Buffett told Fortune in 2001 that this ratio is “probably the best single measure of where valuations stand at any given moment.” He also warned that buying near 200% is playing with fire.

Methodology

How We Calculate It

We divide the Federal Reserve’s measure of corporate equities (Z.1 financial accounts, series NCBEILQ027S) by nominal GDP. Both series come from FRED and update quarterly. Some sites use the Wilshire 5000 as the numerator instead. The signal is the same either way.

Context

What 218% Has Meant Before

History is blunt here. The gauge crossed 163% at the top of the dot-com bubble in early 2000. A 49% drawdown in the S&P 500 followed. It bottomed near 32% in 1982, right before the strongest bull market of the century.

Today’s reading is far above both. One honest caveat: US companies earn more abroad than they did in 1982, so the ratio drifts higher over time. Even adjusting for that, 218% is extreme by any historical yardstick.

Reading the Gauge

What a High or Low Buffett Indicator Means

A low ratio means the stock market is small next to the economy that feeds it: you’re buying future output cheap, and the decades that followed low readings were the best in market history. A high ratio means prices have run far ahead of production.

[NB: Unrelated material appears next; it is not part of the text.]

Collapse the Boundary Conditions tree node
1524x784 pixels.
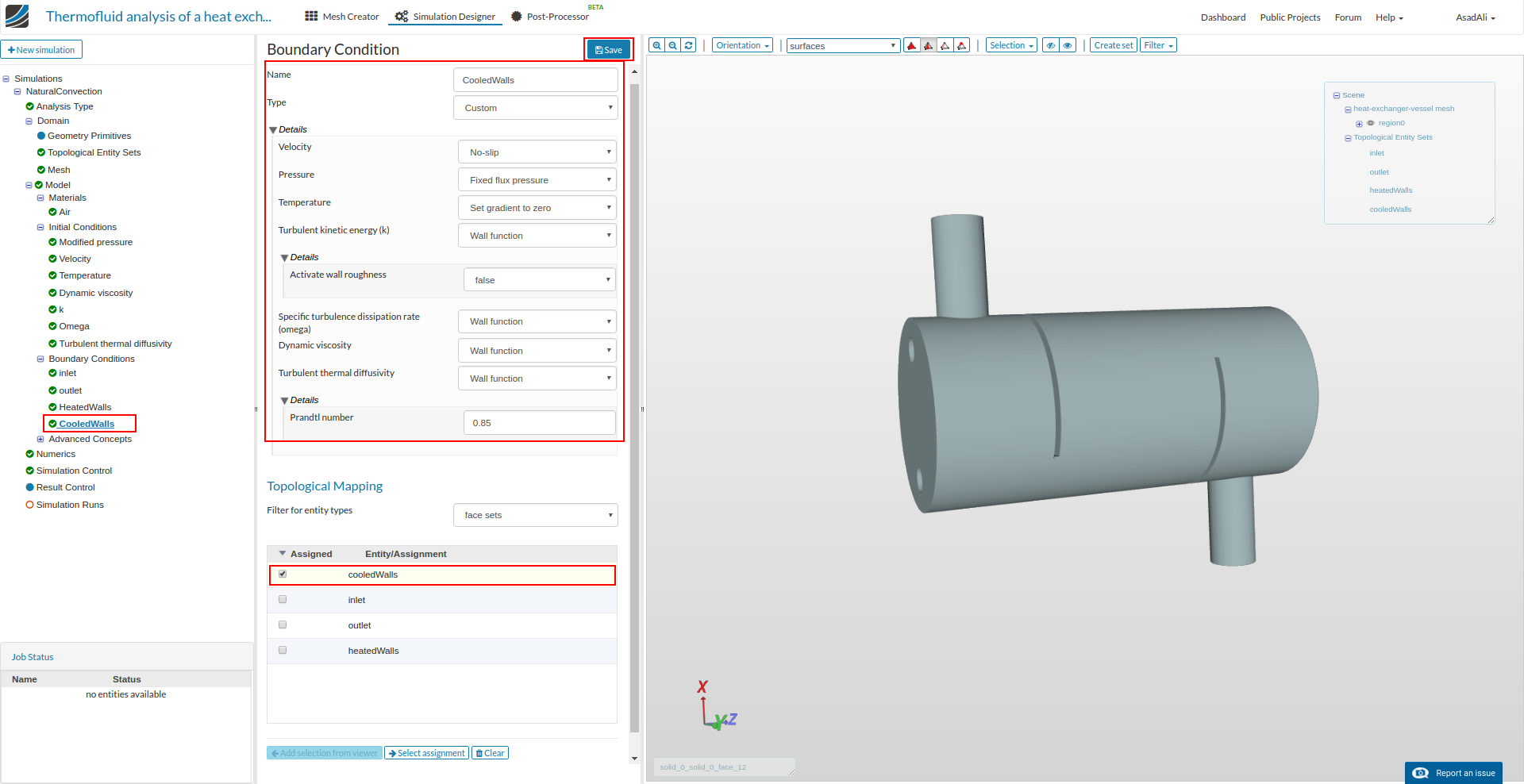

Every dollar of GDP is carrying more market value, and forward returns from high readings have been thin to negative.

Range What it means
Under 80% Cheap. The 1982 low of 32% preceded an 18-year bull market.
80% to 120% Fair value. Most of market history lives here.
120% to 140% Rich. Returns from here have historically come in below average.
140% to 200% Bubble territory. The dot-com mania peaked near 163%.
Over 200% ← TODAY Uncharted. Buffett called buying here “playing with fire.” Today: 218%.

FAQ

Frequently Asked Questions

What is the Buffett Indicator right now?

218.1% as of Q1 2026. The record is 228.7%, set in Q4 2025.

What is a good Buffett Indicator reading?

The long-run average since 1947 is about 86%. Readings under 100% have historically marked fair to cheap markets. Above 140% put you in dot-com peak territory, and today’s market trades well beyond that.

How is the Buffett Indicator calculated?

Total US corporate equity value divided by nominal GDP. We use Federal Reserve Z.1 data for the numerator and BEA GDP for the denominator, both via FRED, updated quarterly.

Does a high Buffett Indicator mean a crash is coming?

No. It is a valuation gauge, not a timing tool. Markets stayed expensive for years in the late 1990s and again after 2020. What high readings have reliably predicted is weak returns over the following decade, not the date the weakness starts.

This page is for information only. It is not investment advice, an offer, or a solicitation to buy any security. Data comes from public sources and can contain errors or delays. Do your own research before you invest.